晴れていれば、外は陽射しが一杯に振り注ぎ、室内は静かな時間が流れていく。雨が降っておれば、優しい雨音を聞きながら、室内は静かな時間が流れていく。そして、ジャズ喫茶のお店の中は、人がまばら。皆、本を読むか居眠りをするかで、午後の昼下がりの一時を潰している。そんな穏やかな時間が流れていく「午後の昼下がり」の時間帯が僕は大好きだ。
そんな穏やかな時間が流れていく「午後の昼下がり」には、その雰囲気を壊さない、それなりのジャズ盤を流したい。決して、穏やかな時間の雰囲気を壊すこと無く、穏やかな時間を慈しむように流れていくジャズ。それは、やはり純ジャズなジャズ・ギターの柔らかくて穏やかで優しい音がピッタリでしょう。
例えば、最近、良く流すアルバムが、John Abercrombie and Eddie Gomez『Structures』(写真左)。2006年11月の録音。ちなみにパーソネルは、John Abercrombie (g・写真右), Eddie Gomez (b), Gene Jackson (ds)。実にシンプルなトリオ構成。
このアルバム、目立ったキャッチャーな曲は無いんだけど、演奏全体の雰囲気は、モーダルな純ジャズで、3者3様、対等な立場に立ってのインタープレイが素敵なギター・トリオ。特に、ギターのジョン・アバークロンビーが、気持ちよさそうに弾きまくっている。
その気持ち良く弾きまくるアバークロンビーに絡むように、ベースのエディ・ゴメスが、これまたアコベの弾きまくる。この絡みが実に気持ち良い。そして、その絡みを支える様に、ジーン・ジャクソンのドラムが、これまた硬軟自在に叩きまくる。この3者3様のインタープレイが見事である。
アバークロンビーのエレギとゴメスのアコベの音が暖かく、とてもナチュラルに聴ける。ナチュラルすぎて、大人しい感じがして、ちょっと物足りなさも少々残る、なんて向きもあるが、どうしてどうして、録音が良いので、ナチュラルな演奏の中にも、しっかりと「芯」があって、最後まで飽きずに、楽しんで聴き通すことが出来る。
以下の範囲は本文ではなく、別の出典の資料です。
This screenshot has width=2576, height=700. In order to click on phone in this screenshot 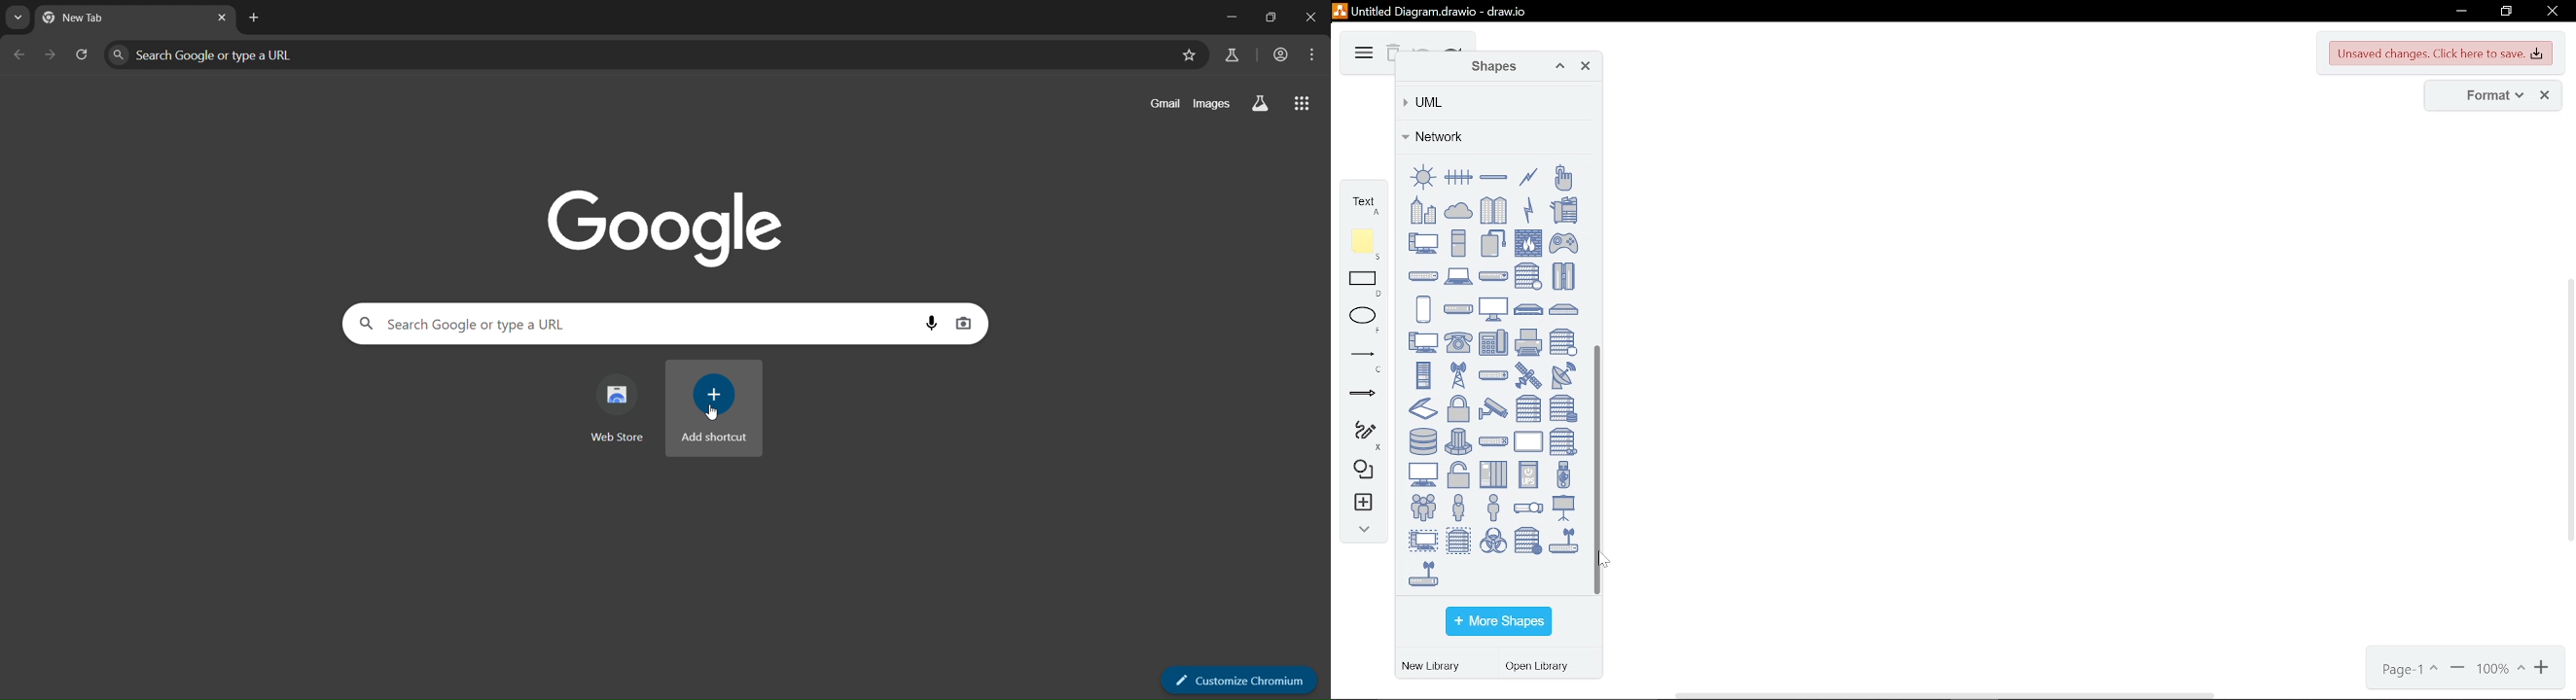, I will do `click(1493, 342)`.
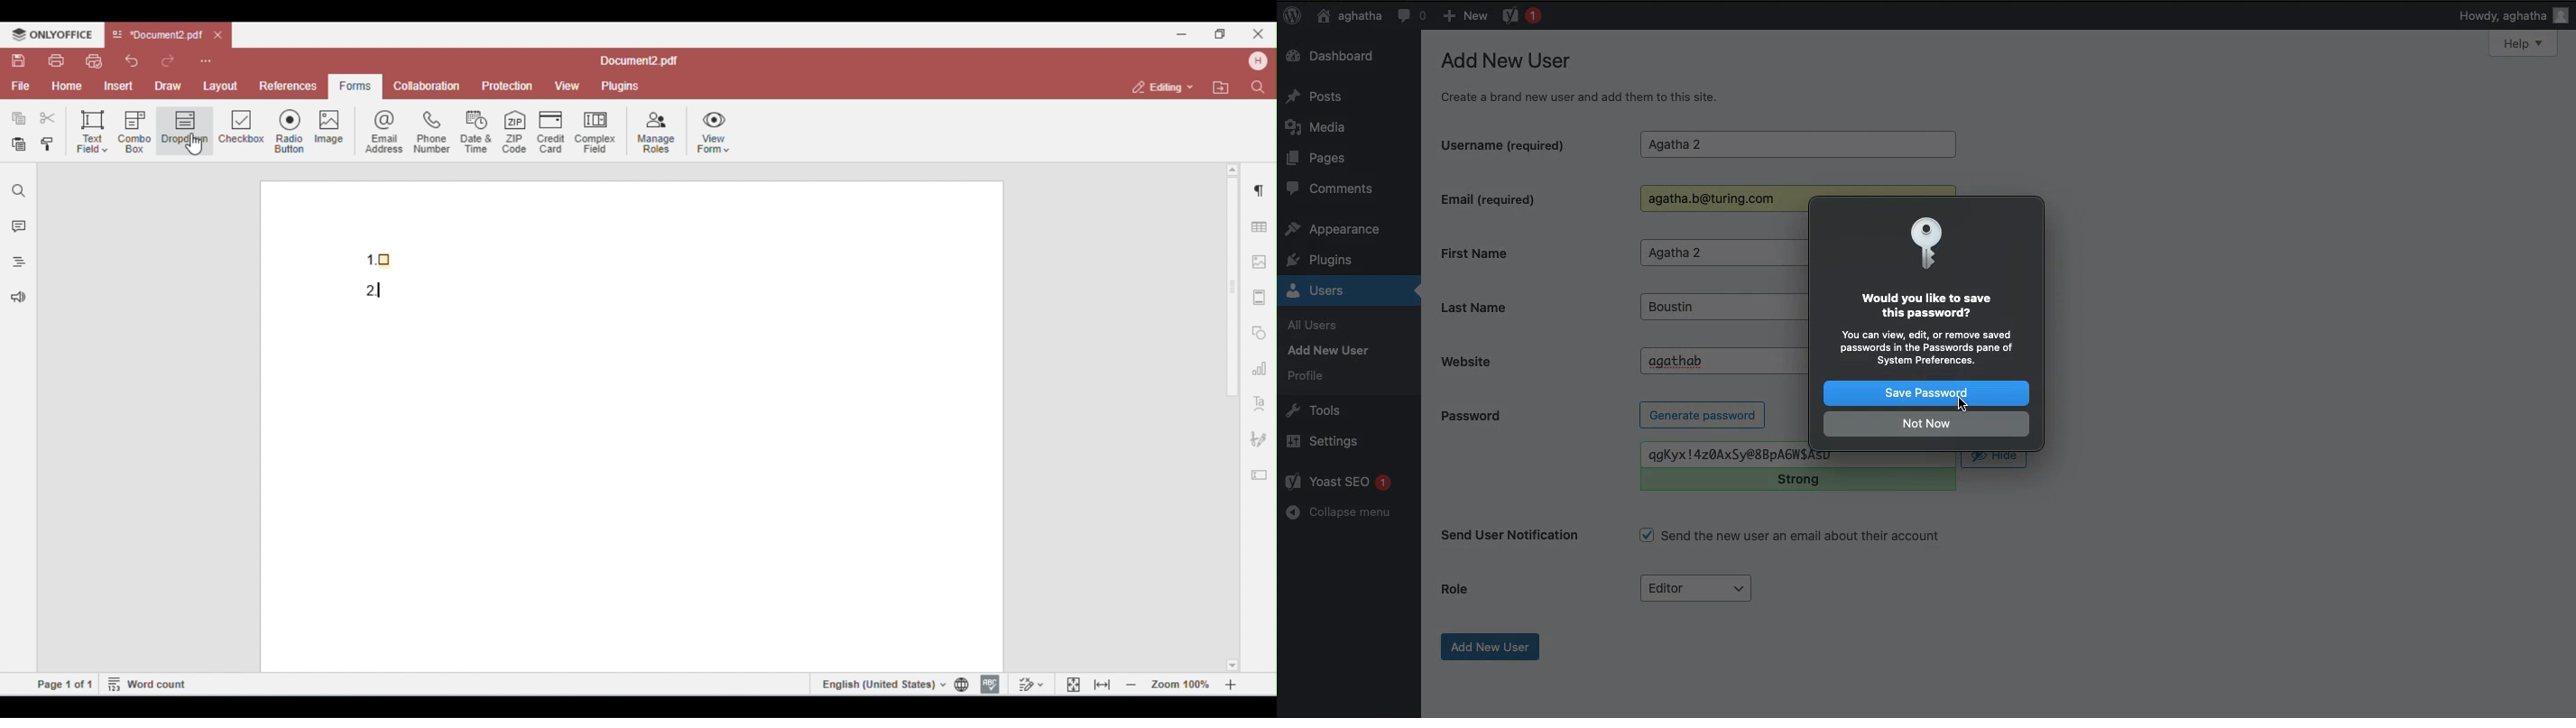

このエレギとアコベの暖かい音と、しっかりとアクセントになっているドラムのリズム&ビートとが相まって、演奏の「芯」をしっかり保持しつつ、実にウォームなインプロビゼーションになっている。これが、まあ、穏やかな時間が流れていく「午後の昼下がり」にピッタリなのだ。
大向こうを張る、キャッチャーなフレーズやインプロビゼーションは無いけど、この盤の3者3様、対等な立場に立ってのインタープレイは結構聴きものです。特に、アルバム全体の柔らかでウォームな音は、耳に優しく、そして心に和む。
本を読むか居眠りをするかで、午後の昼下がりの一時を潰しているジャズ者の方々は、絶対にこう言いながら、この盤のジャケットを見に来ますね。「マスター、この盤、なんていうアルバム?」。
★大震災から2年5ヶ月。決して忘れない。まだ2年。常に関与し続ける。がんばろう東北、がんばろう関東。自分の出来ることから復興に協力し続ける。